Governor Cuomo, who yesterday said that public education, “Probably has been the single greatest failure in the state,” gives his state of the state address today at 1:30 pm.  I am sure there will be plenty of reaction afterward as Cuomo launches his plan to eviscerate public education.  While we wait for that a few links from the past few days…

  • Shoreham-Wading River Superintendent Steven Cohen writes about Cuomo and Tisch’s plan to remove local control from districts and replace it with “state control.”  Via the Riverhead News-Review…

So, what does “state,” as opposed to “local,” control mean? First, as a result of previous legislative action, namely the 2 percent cap on tax levy increases, democracy is out the window because a minority of residents has more power than the majority when it comes to deciding how much money will be spent in a given district.

Now comes the chancellor’s suggestions that locally elected school boards should no longer have control over determining whether teachers and principals do a good job and that all teachers and principals who do not meet the state’s standard of successful teaching or supervising two years in a row must lose their jobs.

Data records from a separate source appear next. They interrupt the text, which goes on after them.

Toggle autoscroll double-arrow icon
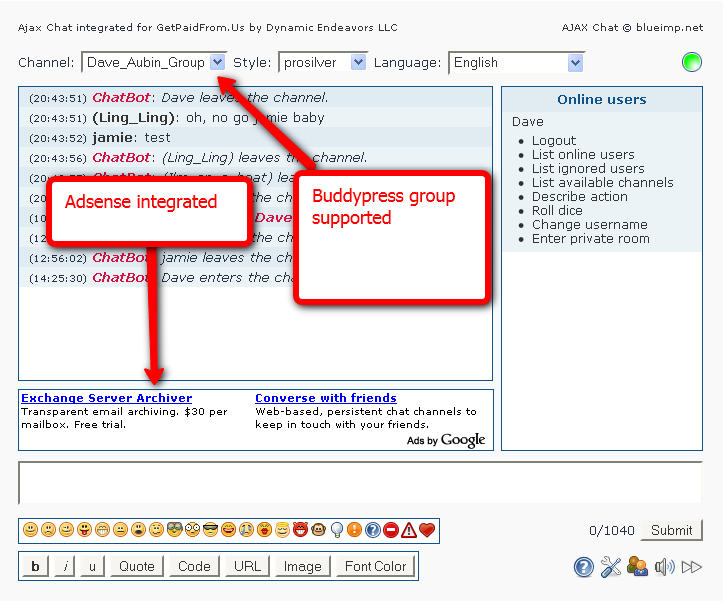Viewport: 724px width, 607px height. 692,568
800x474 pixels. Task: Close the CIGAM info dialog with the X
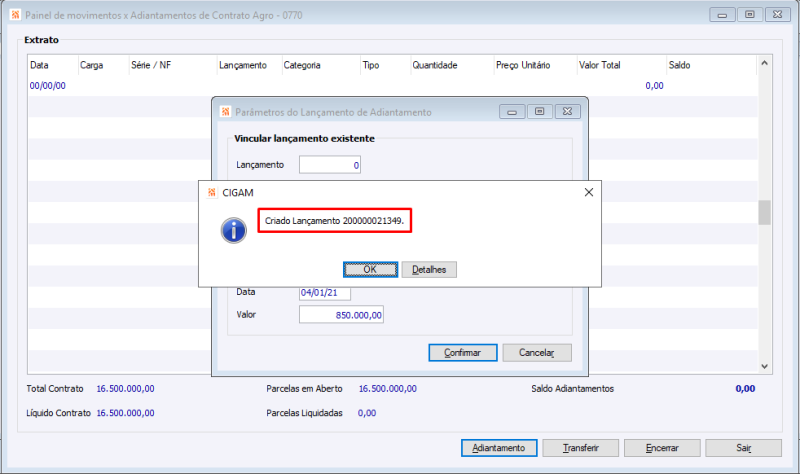coord(589,192)
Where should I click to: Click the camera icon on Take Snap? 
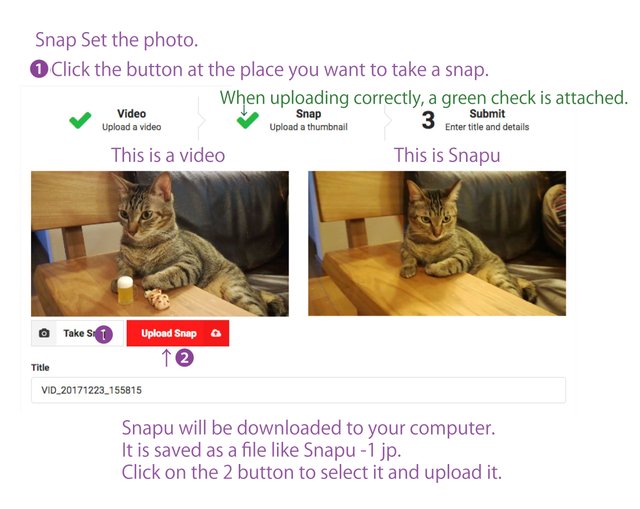click(x=44, y=333)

Chancellor Tisch suggests that the content all children must learn and the methods teachers must use to teach that content will be determined by the state, not local residents in accord with professional educators, acting through democratically elected school board members. She suggests that charter schools, over which local residents have little if any control, would be completely free to flourish (or not!) and to replace democratically run local schools.

These charters, it should be emphasized, do not have to serve all children the way local, democratic and free schools must. And, as we all know by now, the education department will use tests purchased from private companies as the principal tool to determine whether kids are thriving, and thus whether their teachers ought to remain in the classroom.

So the non-elected chancellor and the current governor believe local control of education has failed. The great experiment is dead. What will take its place is a technocratic process so complex that it is almost impossible for parents, residents and educators to understand — much less embrace.

This opaque and exceedingly cumbersome and expensive process will be orchestrated from Albany. Education department bureaucrats in charge of this new system have little useful knowledge of the institution they will operate.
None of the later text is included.